Francesco Bavanca, a representative of Federbet, which represent the interests of operators in the gaming sector, said the sports world was facing “an emergency. It is a pandemic.”
He said his organisation had identified 51 fixed football matches, two basketball matches, three tennis matches and one volleyball game in the five past months.
“These figures are constantly rising,” he said.
Bavanca said he was convinced that in certain championships “like Cyprus, Malta or Uzbekistan for example, most matches are fixed.”
The matches under the spotlight are notably those from the preliminary rounds of the Champions League and Europa League between little known teams, often from Baltic nations or Eastern Europe.

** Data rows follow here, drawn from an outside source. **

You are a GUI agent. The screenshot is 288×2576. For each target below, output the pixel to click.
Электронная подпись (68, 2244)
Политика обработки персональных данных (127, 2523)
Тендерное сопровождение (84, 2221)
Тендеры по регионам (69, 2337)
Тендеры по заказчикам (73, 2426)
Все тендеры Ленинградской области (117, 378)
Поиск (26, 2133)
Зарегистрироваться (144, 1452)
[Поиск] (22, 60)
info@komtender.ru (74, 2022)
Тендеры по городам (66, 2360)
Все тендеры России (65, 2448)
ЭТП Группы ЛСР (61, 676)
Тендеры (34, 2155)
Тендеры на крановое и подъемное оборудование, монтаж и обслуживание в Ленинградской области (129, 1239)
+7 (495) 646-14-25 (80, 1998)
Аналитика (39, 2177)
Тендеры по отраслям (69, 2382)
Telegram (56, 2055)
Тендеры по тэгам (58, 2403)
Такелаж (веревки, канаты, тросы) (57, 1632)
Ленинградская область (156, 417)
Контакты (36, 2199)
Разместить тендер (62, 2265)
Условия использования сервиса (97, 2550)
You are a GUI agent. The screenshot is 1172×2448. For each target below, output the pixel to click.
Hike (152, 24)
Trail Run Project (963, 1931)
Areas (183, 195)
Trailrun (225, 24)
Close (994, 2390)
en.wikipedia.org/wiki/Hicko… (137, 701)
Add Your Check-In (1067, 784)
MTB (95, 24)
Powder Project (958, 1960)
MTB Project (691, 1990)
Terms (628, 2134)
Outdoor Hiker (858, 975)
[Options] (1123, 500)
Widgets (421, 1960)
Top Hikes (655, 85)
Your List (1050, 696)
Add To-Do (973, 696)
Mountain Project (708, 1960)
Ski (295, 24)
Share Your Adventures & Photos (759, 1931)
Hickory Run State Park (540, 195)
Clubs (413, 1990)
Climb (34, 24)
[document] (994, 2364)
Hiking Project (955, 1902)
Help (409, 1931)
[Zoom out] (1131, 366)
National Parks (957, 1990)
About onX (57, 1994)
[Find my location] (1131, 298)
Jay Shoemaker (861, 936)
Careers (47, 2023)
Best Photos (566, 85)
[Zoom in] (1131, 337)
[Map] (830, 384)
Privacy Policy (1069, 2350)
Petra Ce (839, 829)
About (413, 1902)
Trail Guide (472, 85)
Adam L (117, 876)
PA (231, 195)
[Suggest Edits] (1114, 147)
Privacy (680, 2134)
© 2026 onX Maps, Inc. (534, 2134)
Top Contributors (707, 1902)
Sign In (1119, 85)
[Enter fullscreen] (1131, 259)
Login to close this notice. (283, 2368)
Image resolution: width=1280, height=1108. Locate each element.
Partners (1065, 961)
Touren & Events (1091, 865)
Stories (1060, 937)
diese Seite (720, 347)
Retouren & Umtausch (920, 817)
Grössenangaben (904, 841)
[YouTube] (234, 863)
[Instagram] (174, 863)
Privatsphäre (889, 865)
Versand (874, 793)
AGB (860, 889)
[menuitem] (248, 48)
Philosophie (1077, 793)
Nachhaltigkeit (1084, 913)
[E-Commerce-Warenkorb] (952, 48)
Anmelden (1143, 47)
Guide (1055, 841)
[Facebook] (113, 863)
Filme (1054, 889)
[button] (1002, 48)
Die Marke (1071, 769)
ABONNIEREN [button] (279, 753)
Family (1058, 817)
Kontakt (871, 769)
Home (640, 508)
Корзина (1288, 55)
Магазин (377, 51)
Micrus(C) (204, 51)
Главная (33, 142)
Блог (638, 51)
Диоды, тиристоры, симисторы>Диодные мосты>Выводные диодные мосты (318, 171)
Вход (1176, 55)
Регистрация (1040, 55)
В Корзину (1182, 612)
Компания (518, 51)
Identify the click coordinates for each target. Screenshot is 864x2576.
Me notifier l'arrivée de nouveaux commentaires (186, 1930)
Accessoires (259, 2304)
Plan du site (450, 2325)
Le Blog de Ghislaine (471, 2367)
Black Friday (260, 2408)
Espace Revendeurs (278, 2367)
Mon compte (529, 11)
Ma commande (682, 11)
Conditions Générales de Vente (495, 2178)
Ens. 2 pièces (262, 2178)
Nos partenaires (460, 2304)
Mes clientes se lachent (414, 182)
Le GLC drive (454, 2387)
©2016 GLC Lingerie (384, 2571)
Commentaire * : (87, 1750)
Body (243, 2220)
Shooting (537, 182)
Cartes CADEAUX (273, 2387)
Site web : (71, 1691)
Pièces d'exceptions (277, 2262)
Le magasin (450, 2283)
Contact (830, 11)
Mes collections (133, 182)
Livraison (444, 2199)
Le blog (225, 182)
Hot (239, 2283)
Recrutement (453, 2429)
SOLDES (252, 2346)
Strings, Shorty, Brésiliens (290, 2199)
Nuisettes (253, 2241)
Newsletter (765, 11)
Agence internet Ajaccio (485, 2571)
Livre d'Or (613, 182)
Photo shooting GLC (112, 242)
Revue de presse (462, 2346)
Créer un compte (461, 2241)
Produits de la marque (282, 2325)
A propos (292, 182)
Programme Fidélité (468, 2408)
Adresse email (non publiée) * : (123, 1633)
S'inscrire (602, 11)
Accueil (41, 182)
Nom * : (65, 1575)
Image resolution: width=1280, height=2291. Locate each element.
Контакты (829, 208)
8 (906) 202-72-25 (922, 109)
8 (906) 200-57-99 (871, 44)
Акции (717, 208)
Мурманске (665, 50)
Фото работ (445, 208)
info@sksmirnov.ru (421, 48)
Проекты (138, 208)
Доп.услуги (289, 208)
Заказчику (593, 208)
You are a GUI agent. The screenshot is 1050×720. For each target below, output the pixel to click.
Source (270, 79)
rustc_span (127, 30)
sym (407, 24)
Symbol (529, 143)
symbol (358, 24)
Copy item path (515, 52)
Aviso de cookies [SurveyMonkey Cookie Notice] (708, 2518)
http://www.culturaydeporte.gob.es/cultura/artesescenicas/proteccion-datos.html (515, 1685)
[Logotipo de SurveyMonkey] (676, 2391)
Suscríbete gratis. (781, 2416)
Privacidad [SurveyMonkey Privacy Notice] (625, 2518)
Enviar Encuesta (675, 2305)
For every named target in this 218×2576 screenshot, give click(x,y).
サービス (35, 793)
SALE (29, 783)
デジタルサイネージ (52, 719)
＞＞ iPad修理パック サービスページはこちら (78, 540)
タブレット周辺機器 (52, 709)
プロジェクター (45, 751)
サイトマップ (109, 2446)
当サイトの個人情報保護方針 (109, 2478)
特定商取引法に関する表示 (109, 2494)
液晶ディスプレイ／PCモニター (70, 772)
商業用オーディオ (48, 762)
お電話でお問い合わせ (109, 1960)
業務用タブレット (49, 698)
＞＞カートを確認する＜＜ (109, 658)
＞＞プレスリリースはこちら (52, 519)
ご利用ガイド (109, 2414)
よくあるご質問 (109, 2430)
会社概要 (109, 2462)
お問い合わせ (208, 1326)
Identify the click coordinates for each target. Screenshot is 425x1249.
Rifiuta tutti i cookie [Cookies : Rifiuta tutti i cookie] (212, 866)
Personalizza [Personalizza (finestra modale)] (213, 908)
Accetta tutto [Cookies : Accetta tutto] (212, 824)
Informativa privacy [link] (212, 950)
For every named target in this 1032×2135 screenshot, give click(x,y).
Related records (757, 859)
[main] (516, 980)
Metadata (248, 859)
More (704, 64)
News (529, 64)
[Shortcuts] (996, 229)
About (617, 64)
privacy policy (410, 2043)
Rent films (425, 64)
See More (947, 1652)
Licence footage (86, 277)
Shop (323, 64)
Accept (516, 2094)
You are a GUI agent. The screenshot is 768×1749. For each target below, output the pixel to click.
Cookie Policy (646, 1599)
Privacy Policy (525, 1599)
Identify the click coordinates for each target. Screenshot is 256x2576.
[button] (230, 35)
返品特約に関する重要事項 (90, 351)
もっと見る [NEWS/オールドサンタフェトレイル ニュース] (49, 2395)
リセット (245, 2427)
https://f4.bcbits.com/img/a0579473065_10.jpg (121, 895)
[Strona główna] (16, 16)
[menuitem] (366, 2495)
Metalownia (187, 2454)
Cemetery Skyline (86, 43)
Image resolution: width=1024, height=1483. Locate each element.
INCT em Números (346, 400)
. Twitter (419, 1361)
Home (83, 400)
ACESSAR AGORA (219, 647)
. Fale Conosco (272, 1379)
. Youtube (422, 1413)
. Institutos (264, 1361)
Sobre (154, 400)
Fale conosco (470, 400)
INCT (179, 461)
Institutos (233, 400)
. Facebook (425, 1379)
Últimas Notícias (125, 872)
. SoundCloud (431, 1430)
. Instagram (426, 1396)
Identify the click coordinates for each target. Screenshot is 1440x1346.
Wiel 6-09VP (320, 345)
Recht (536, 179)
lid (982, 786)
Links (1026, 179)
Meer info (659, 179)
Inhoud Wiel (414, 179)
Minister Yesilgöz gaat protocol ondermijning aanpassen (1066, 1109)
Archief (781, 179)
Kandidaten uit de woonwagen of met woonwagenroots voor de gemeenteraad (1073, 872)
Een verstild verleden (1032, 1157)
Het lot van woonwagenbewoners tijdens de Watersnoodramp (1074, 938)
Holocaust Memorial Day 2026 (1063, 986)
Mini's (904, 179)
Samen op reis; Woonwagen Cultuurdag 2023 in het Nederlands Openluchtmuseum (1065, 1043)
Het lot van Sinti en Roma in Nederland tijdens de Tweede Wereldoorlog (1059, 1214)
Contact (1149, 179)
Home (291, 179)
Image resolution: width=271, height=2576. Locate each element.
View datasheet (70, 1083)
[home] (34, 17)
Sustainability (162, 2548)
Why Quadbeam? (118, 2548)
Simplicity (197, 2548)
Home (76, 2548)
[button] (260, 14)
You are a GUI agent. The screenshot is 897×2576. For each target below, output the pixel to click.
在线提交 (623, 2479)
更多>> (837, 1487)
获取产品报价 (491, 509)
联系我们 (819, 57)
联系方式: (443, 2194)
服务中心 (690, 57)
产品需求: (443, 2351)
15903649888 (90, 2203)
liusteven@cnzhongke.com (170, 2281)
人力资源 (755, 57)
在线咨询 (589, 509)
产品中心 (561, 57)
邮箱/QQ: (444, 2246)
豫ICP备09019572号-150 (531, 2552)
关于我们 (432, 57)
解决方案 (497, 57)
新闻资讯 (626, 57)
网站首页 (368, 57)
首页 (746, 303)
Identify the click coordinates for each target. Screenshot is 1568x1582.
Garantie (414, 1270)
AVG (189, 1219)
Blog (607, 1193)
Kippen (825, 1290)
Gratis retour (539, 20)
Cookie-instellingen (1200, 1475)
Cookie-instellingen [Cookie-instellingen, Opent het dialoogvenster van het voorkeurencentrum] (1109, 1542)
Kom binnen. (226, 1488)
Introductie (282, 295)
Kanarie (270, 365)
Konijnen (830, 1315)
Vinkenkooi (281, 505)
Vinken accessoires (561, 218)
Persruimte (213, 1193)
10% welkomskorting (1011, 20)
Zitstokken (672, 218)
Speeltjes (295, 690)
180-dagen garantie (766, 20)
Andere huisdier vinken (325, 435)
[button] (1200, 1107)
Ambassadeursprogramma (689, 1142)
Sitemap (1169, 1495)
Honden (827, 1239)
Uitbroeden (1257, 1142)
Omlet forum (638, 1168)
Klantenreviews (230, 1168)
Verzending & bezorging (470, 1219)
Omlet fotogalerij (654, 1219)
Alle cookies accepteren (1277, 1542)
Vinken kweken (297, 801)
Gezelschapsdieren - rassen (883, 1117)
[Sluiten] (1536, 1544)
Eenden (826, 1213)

“The fight against corruption in football is currently a failure,” said Italian Christian Democrat Salvatore Iacolino, who invited several magistrates to submit recommendations to better fight the scourge in Europe.
“Sentences are too light. These crimes are too often considered as minor. Investigators don’t have the same resources as they do for crimes which are considered to be more serious,” said Italian prosecutor Roberto Di Martino.
Tarabella and Iacolino called for EU member states to implement heavier sentences for match cheats to dissuade the fixing of games. They also called for professional players to be banned from betting.
The lawmakers also deplored the inertia of the European Football Union (UEFA), “who remains at the stage of declarations of intent.”